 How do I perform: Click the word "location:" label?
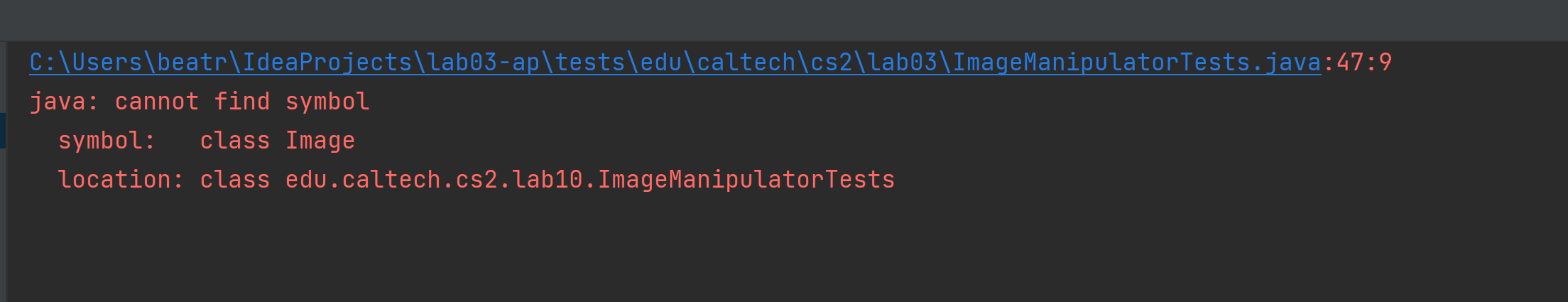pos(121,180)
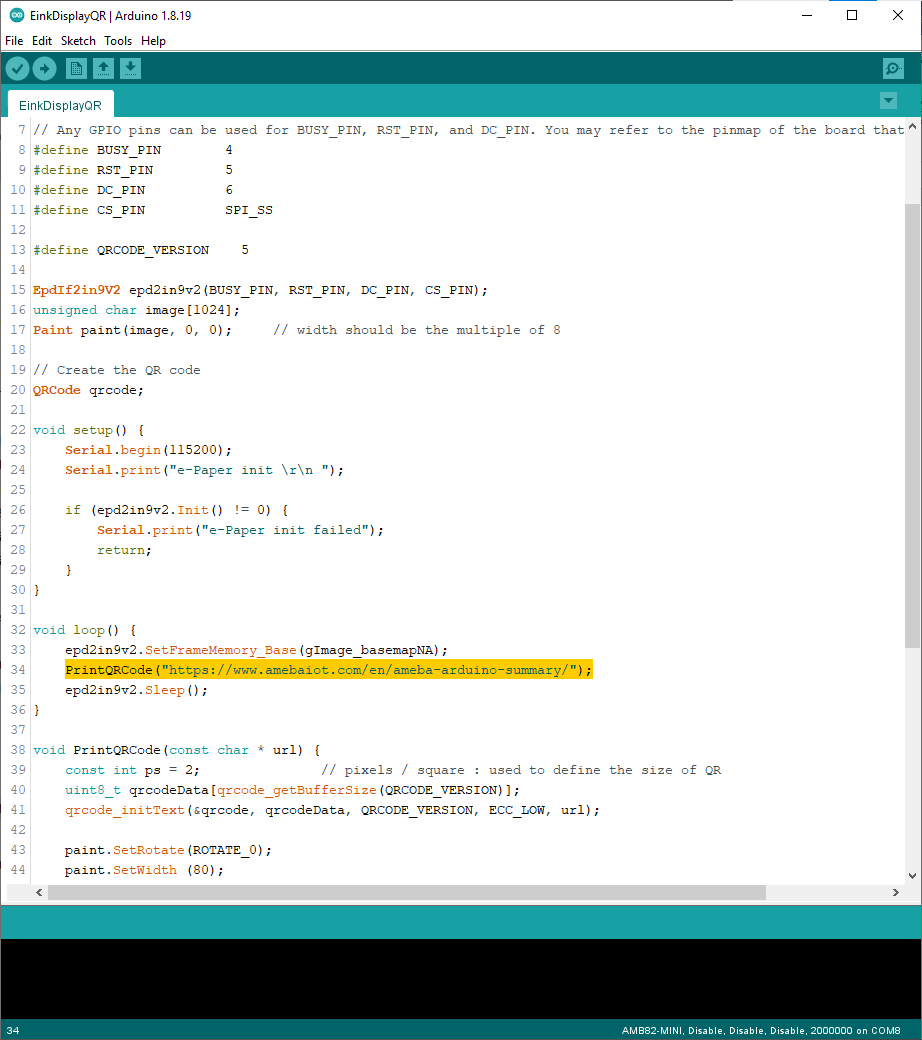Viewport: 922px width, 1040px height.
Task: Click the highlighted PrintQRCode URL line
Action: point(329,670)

...

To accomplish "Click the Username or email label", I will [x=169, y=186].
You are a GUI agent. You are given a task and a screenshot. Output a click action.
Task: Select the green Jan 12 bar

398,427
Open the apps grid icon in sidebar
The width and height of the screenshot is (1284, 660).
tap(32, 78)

--

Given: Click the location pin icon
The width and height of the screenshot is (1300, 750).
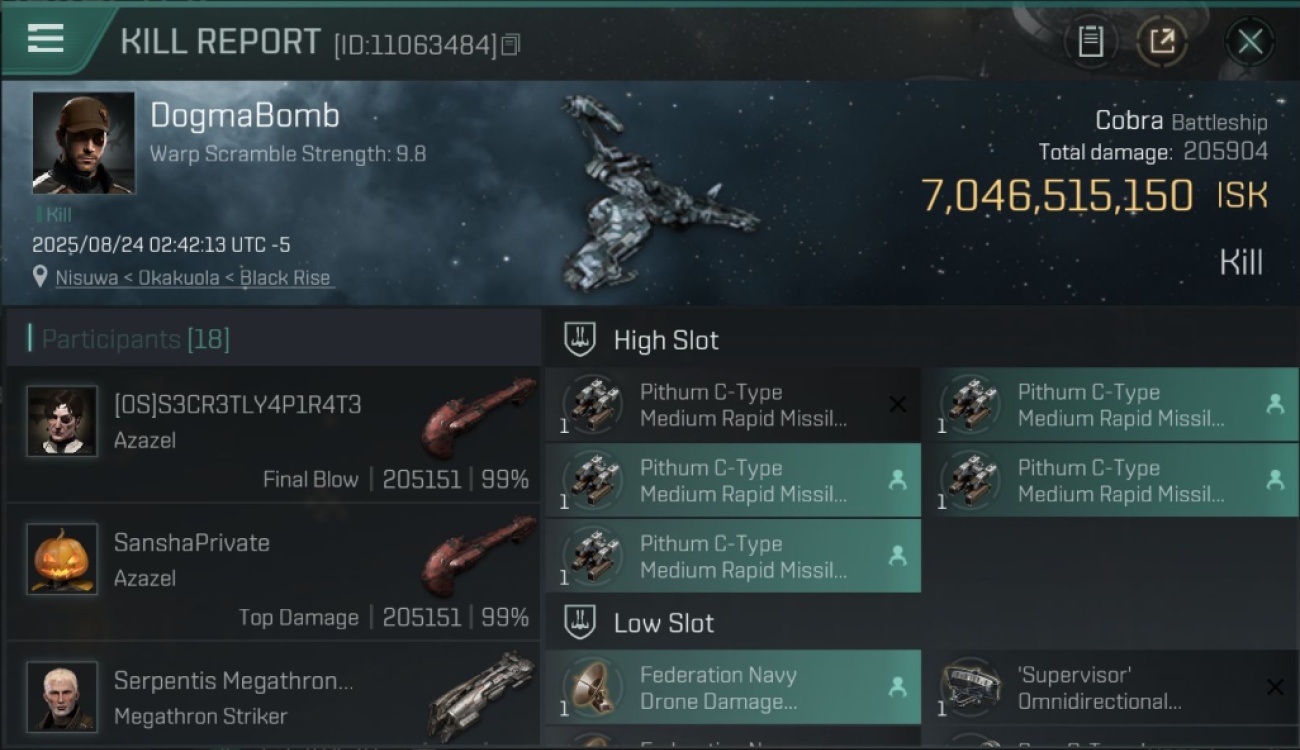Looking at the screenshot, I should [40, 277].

◆ **TASK TO COMPLETE**
When a line in the listing has the word "icon", return that line.

◆ **SOLUTION TO THIS EXERCISE**
Open the apps grid icon in sidebar
Given: Click the location pin icon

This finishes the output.